Sugarbeets that are not processed into sugar for human consumption are being evaluated for their feeding value for cattle in growing and finishing diets at the University of Nebraska Panhandle Research and Extension Center feedlot north of Scottsbluff.
Research being conducted by Dr. Karla Jenkins, cow-calf and range management specialist at the Panhandle Research and Extension Center, is studying whether sugarbeets may be an economical energy source to grow for livestock in place of other commodity crops that require expensive inputs.
This is the third year of a trial in which sugarbeets are being combined with wheat straw and fed to cattle. In 2015 and 2016, the trials involved pregnant cows.
In coming months, a group of weaned calves will be compared. First, a growing trial will be conducted, with weaned calves receiving diets with or without sugarbeets (44 percent dry matter) as an energy source. Those calves will then be used on a finishing trial, with the amount of sugarbeets on a dry-matter basis at either 0 percent, 15 percent, or 30 percent.

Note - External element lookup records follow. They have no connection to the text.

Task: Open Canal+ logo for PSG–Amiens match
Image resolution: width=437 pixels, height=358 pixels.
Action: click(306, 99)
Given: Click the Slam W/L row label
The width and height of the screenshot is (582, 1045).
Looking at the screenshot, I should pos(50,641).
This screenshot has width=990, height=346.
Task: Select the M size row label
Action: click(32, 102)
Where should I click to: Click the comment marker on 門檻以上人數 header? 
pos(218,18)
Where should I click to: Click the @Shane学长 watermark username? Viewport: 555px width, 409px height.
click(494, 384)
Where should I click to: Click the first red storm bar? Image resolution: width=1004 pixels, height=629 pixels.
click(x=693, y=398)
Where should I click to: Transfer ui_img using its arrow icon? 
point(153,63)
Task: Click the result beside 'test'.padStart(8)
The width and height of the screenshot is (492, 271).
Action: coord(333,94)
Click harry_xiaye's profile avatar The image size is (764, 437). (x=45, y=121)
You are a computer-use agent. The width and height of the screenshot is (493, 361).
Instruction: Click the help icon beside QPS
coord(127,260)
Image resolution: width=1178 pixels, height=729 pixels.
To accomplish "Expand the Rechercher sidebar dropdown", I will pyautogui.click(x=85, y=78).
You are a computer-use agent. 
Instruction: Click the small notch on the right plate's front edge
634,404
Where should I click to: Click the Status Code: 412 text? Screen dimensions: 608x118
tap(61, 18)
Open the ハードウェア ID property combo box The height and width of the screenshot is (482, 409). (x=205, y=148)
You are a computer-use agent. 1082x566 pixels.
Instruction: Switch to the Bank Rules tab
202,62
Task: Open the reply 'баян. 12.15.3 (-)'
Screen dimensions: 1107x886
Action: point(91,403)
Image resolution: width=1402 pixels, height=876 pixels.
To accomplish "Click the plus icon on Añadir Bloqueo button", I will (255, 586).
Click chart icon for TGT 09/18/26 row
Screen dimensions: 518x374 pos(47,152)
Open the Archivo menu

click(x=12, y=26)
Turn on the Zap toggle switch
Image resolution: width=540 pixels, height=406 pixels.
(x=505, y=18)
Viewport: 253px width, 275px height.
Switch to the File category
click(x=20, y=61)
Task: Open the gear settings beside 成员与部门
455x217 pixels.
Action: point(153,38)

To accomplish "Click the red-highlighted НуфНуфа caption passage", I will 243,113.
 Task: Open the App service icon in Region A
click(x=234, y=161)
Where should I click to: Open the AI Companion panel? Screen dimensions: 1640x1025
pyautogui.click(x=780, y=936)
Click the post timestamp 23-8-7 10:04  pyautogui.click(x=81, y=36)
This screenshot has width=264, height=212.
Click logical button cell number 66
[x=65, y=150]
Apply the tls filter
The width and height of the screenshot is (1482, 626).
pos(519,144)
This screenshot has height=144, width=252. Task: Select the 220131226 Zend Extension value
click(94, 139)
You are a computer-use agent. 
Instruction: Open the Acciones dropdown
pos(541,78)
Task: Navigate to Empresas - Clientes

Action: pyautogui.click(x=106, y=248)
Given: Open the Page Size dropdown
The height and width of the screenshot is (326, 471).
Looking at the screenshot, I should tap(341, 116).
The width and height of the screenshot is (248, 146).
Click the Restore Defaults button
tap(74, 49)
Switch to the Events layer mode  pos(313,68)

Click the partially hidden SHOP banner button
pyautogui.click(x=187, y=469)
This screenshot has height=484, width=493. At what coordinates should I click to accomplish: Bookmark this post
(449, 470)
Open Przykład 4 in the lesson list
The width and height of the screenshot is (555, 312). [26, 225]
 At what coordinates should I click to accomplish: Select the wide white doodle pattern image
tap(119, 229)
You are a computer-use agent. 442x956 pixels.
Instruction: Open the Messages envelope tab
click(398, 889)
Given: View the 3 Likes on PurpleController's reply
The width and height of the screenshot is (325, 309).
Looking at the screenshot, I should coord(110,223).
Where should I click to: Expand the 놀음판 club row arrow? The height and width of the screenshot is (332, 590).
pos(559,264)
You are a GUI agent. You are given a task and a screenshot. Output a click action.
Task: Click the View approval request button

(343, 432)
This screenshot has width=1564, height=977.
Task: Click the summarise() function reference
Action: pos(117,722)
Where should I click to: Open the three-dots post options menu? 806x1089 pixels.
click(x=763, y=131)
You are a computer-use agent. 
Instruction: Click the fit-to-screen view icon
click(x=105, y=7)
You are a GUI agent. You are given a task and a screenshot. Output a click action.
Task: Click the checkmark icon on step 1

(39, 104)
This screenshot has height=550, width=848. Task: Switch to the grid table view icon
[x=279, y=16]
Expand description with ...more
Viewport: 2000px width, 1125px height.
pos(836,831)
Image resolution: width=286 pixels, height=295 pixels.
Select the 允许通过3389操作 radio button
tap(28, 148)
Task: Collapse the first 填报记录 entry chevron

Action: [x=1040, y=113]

Daily gain, feed efficiency, dry matter intake, and carcass characteristics will be measured and evaluated. The objective is to determine how the calves’ performance is affected by including sugarbeets as an energy source in the diet.
Feeding livestock beets that cannot be used for human consumption might benefit not only sugar producers, but also might give cattle feeders another option in addition to corn, according to Jenkins. But feedyards need to be able to project how much gain the cattle will experience when fed beets, and know how long they will need to feed them to get them to the desired weight.
The sugarbeets are not fed whole, but can be chopped with a special bucket mounted on a payloader. A demonstration at the UNL Panhandle Research Feedlot in late October showed off a loader bucket attachment designed and built by Putsch, mounted on a loader provided by Murphy Tractor & Equipment Co. of Gering. The demonstration was sponsored by BetaSeed.
The current study requires 300 tons of beets. Some were donated by BetaSeed, some donated by Nick Lapaseotes, some by Western Sugar, and others bought from the Adams Brothers.
At the demonstration, feedlot staff demonstrated how they chop sugarbeets and mixed the pieces with wheat straw. The mixture is stored in large agricultural bags while it is used in the growing and finishing trials. The bags hold 140 to 150 tons each.
The earlier research using sugarbeets to replace corn in limit-fed confinement cow diets was promising, according to Jenkins. That study indicated that gestating cows could be maintained on diets containing sugar beets as well as corn.
At the same time, several potential problems with feeding sugarbeets did not materialize, according to Jenkins, including choking and issues with palatability. And there was no mineral toxicity.
Some sectors of animal agriculture are using beets in the diet. Dairy industries in the southern and western regions of the country have found sugarbeets to be a profitable energy source to raise, according to Jenkins. In addition, research in the dairy industry has reported increased milk production from feeding sugarbeets.
Jenkins pointed out that dairies just across the border from the Nebraska Panhandle, in Colorado, might be a market for western Nebraska sugarbeets not wanted or needed for human consumption.
In Jenkins’ earlier research feeding sugarbeets to pregnant cows, the cows performed similarly on diets of 20 percent corn and 20 percent chopped sugarbeets.
Gestating beef cows were limit-fed an energy-dense diet in confinement. The two treatments were diets containing 20 percent corn or 20 percent chopped sugarbeets on a dry matter basis. Diets also contained 20 percent wet distillers grains and 60 percent wheat straw on a dry matter basis. Cows performed similarly on those two diets.
With the calves, she said she expects similar results to corn, energy-wise. But she’s not sure how sugar will compare to corn in its effects on beef marbling and carcass.